Öhlins Hyper FGK Kit and TTX Shock Deal for Hyper-Sportbikes!

Posted by Mirage
Monday, 26 October 2009

Öhlins Hyper FGK Kit and TTX Shock Deal for Hyper-Sportbikes!

Hendersonville, North Carolina: No joke. An Öhlins TTX shock, and an FGK 25 mm fork kit installed, for $1,999.00. That’s the deal offered by Öhlins USA until the end of December, or as long as supplies last. This is more than a 60% discount, including installation.
This special Racing Stimulus promotion from Öhlins USA, for hyper-sportbikes, includes kits and shocks for nearly all sportbikes from 600 cc to 1000 cc, from all Japanese brands to Ducati and Triumph’s 675s. Supplies are limited.
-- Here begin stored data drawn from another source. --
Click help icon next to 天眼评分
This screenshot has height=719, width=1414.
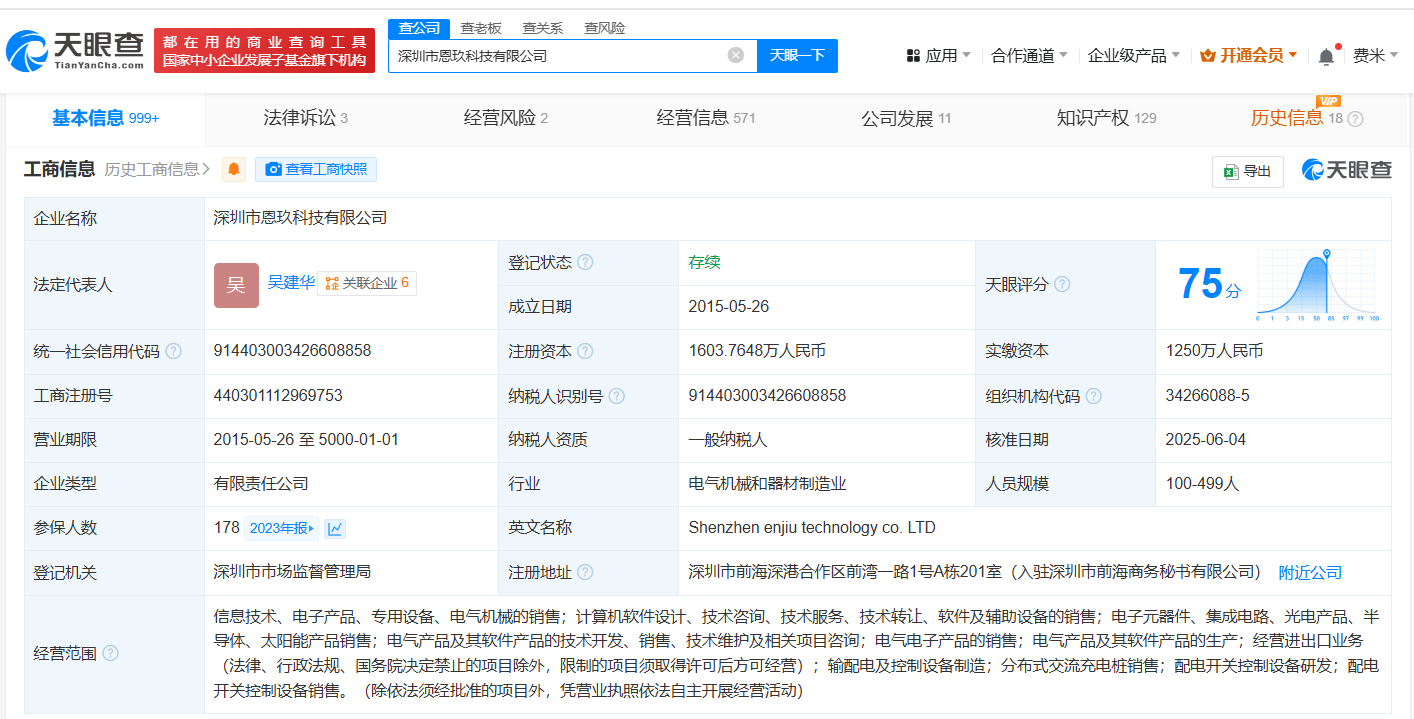1062,285
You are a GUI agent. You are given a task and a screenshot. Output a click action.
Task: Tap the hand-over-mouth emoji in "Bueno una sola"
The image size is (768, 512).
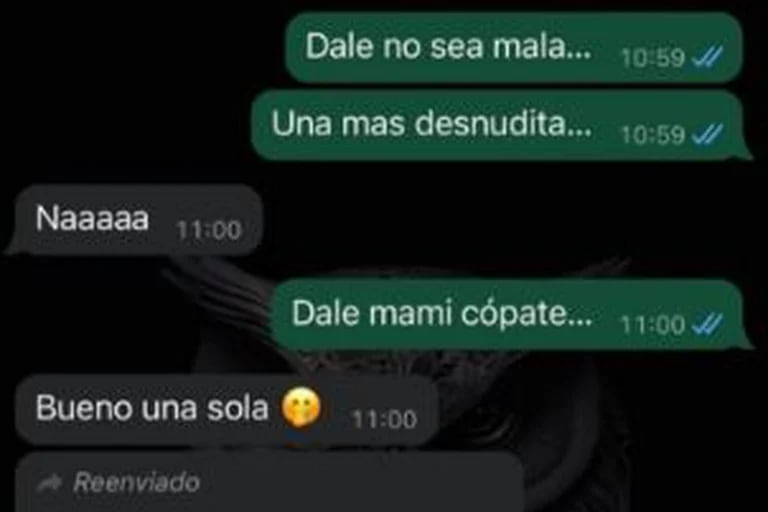[301, 407]
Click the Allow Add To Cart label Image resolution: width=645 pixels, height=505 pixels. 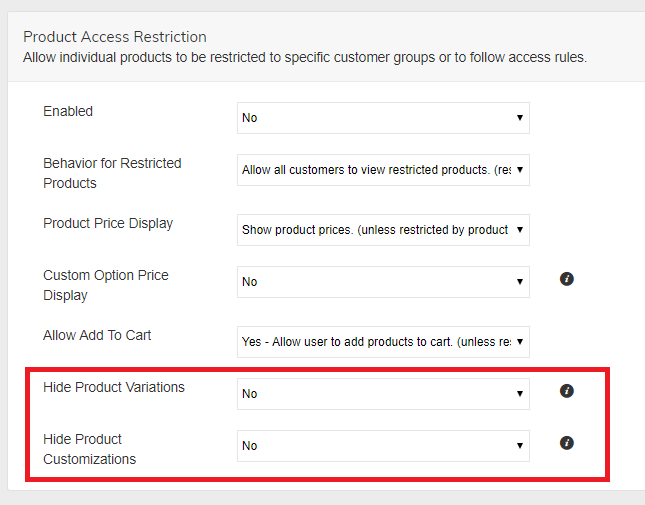[x=97, y=335]
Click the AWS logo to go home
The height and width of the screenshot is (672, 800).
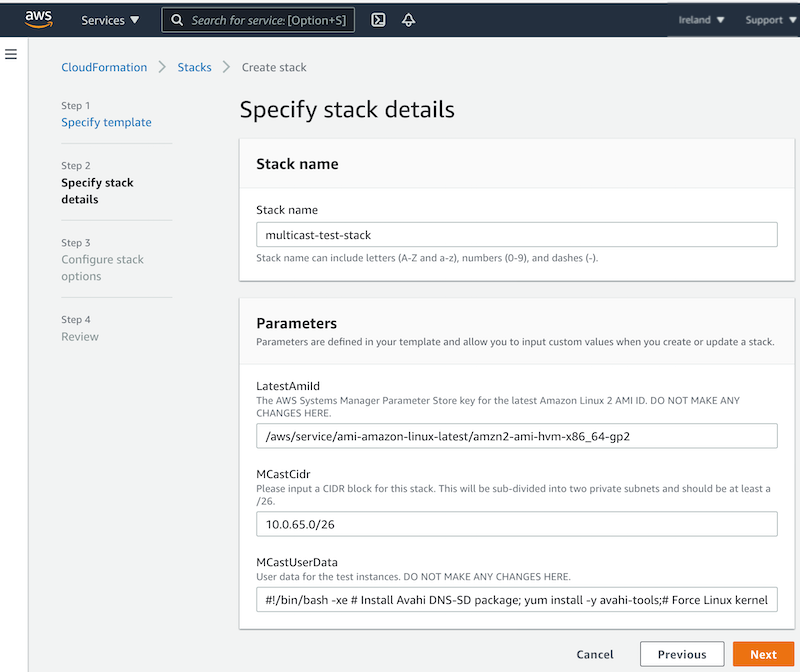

Kits installed in the fork legs, and a shock in a box, all for a one-time-only discount. Take advantage of this limited-time offer to fit your bike with the world’s number-one, record-setting, race-winning, championship-deciding suspension components. Öhlins suspension components are designed to bring out the best in a bike, giving the rider unequalled feel and control for the ultimate in confidence.
To place an order call Öhlins USA: 828-692-4525. Refer to FGK promotion.
Öhlins USA distributes and services the world’s leading performance suspension for automobiles, motorcycles, ATVs, and snowmobiles. Öhlins develops its proprietary and innovative suspension components at the highest levels of racing from open-wheel car racing, to Moto GP, to off-road competition on two and four wheels. Öhlins USA also provides training for service centers and dealers. www.Ohlinsusa.com.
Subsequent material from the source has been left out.